Платон прибавил оборотов. Для лучшего упора широко расставил ноги. Пила тонко взвыла, потом заурчала, когда врезалась в ствол дерева. Платон чуть ослабил нажим и снова приналег на ручки. Опилки веером рассыпались по снегу, облепили носки валенок.
— Молодец! Давай, давай! — подбадривал Николай.
— Сейчас же прекратить!
Платон за шумом пилы не расслышал окрика. Еще и еще. Он был весь во власти того, что именуется вдохновением. Он чувствовал, что этот инструмент с тарахтящим, словно живым, моторчиком подчинился ему, Платону. И это чувство укрепляло веру в собственные силы. Вот он оттянул пилу на себя. Могучий кедр с треском, ломая сучья, ухнул в снег.
— Все! — Корешов рукавом ватника провел по вспотевшему лбу. С радостным раскрасневшимся лицом обернулся к вальщику. Он ожидал услышать его похвалу, но встретил сердитый взгляд Ритиных глаз. Николай растерянно топтался на месте.

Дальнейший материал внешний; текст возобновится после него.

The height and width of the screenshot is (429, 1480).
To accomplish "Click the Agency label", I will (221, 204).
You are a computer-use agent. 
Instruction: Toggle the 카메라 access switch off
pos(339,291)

— Верните пилу и идите на свое место, — в голосе у Волошиной прозвучали властные нотки.
Платон молча повиновался. И только тогда до его сознания дошло — ведь Николаю попадет. Надо как-то выгородить его из беды.

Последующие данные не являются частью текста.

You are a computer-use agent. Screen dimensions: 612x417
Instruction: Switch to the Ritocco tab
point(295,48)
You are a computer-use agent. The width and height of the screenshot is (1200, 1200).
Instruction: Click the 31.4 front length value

— Вы уж простите, Маргарита Ильинична, — просительно сказал он. — Мы не успели вас предупредить…
— Если бы деревом прибило, тогда бы поздно было предупреждать.
По волоку, лязгая башмаками гусениц, возвращался с верхнего склада трактор.

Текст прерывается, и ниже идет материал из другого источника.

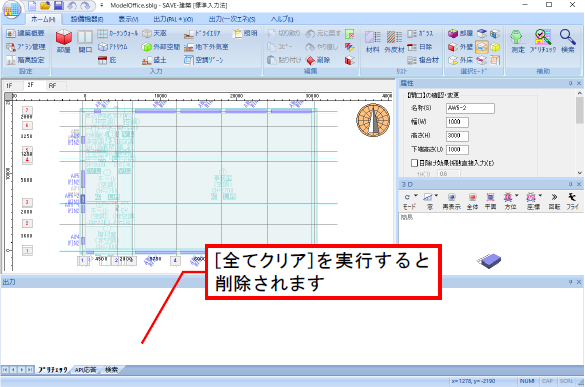Screen dimensions: 585x387
Task: Select the red 部屋 room input tool
Action: tap(63, 41)
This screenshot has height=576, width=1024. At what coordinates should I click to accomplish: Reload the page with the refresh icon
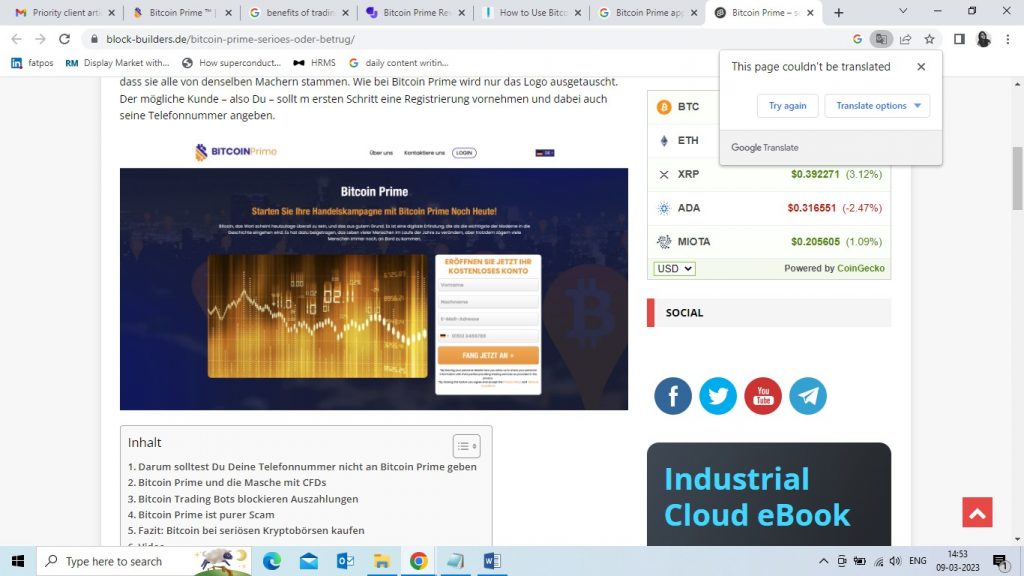click(64, 37)
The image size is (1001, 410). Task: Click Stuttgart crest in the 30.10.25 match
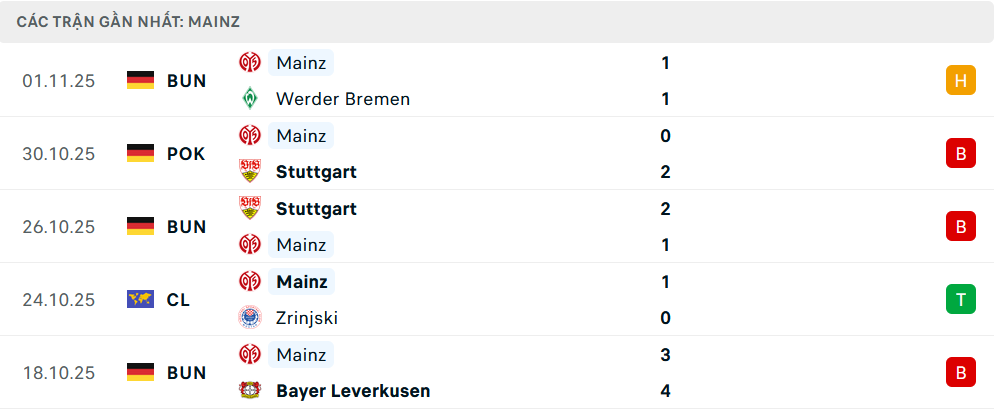tap(250, 172)
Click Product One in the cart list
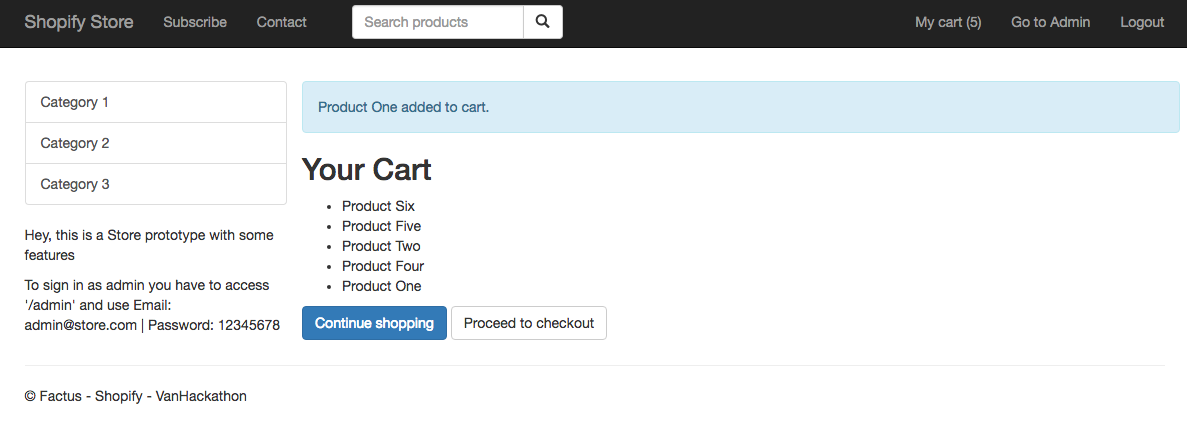 click(381, 286)
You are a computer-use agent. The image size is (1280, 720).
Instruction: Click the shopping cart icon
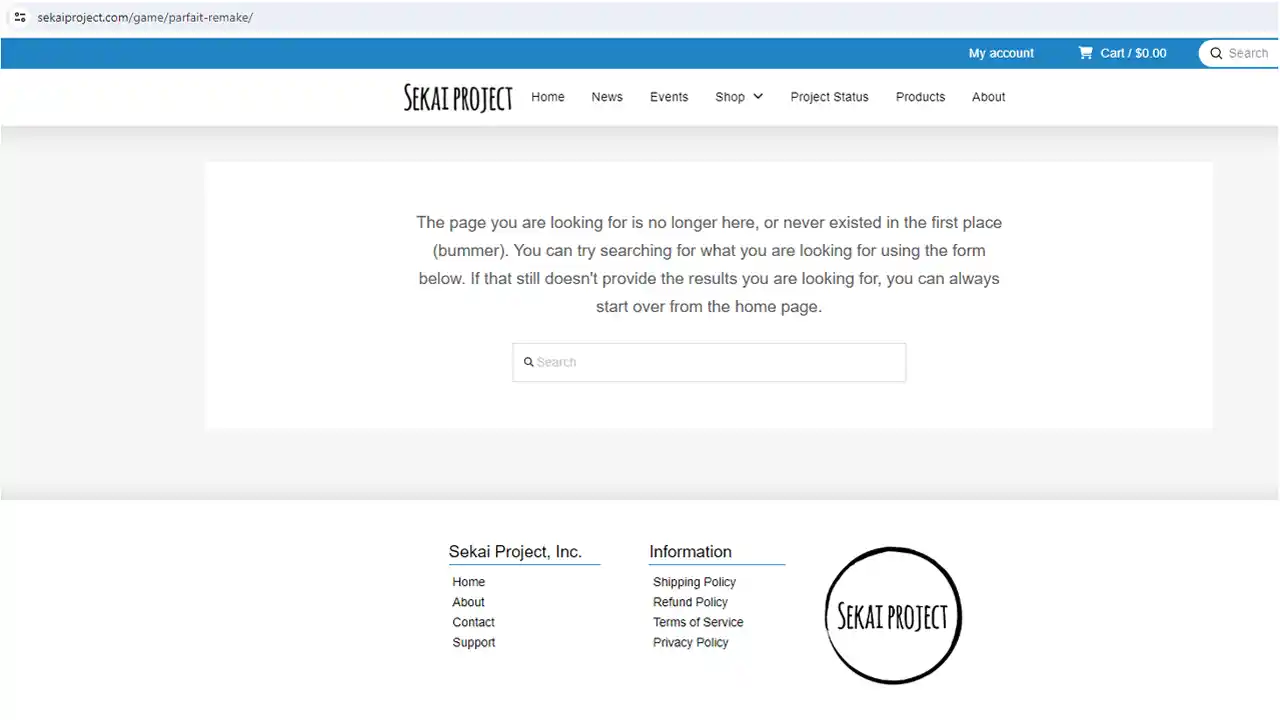pos(1085,53)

«Был поэт пленен девчонкой тонкой, — шумно потянул в себя воздух Платон. — Можно, оказывается, и стихи любить и быть черствым человеком…»
Поликарп Данилович в летней кухне оборудовал столярку. Он мастерил здесь оконные рамы для строящихся на лесопункте домов. Кроме всех прочих работ, Поликарп Данилович задумал сделать памятник. Весной он намеревался поставить его на могиле Панаса Корешова. Свою любовь к бывшему командиру Поликарп Данилович перенес на его внука, Платона. Старику нравилось упорство парня. В его характере было что-то от деда… Но как все-таки погиб Панас Корешов, так и осталось загадкой. Вот последняя запись:
Санька не является уже третий день. Я слышал со стороны табора частые выстрелы. Потом все стихло…
Еще два дня…
Еще два…
Силы кончаются, ноги как колодки. Что произошло в банде Сизова? Неужели выследили Саньку? Тогда бы явились за мной… А жить чертовски хочется! Хочется еще так много сделать для людей!.. Пальцы, как деревянные, не держат ручку. Неужели это все? Неужели мое имя будет проклято людьми? Это страшнее всего на свете!.. Нет и еще раз нет, я был честным, слышите, люди!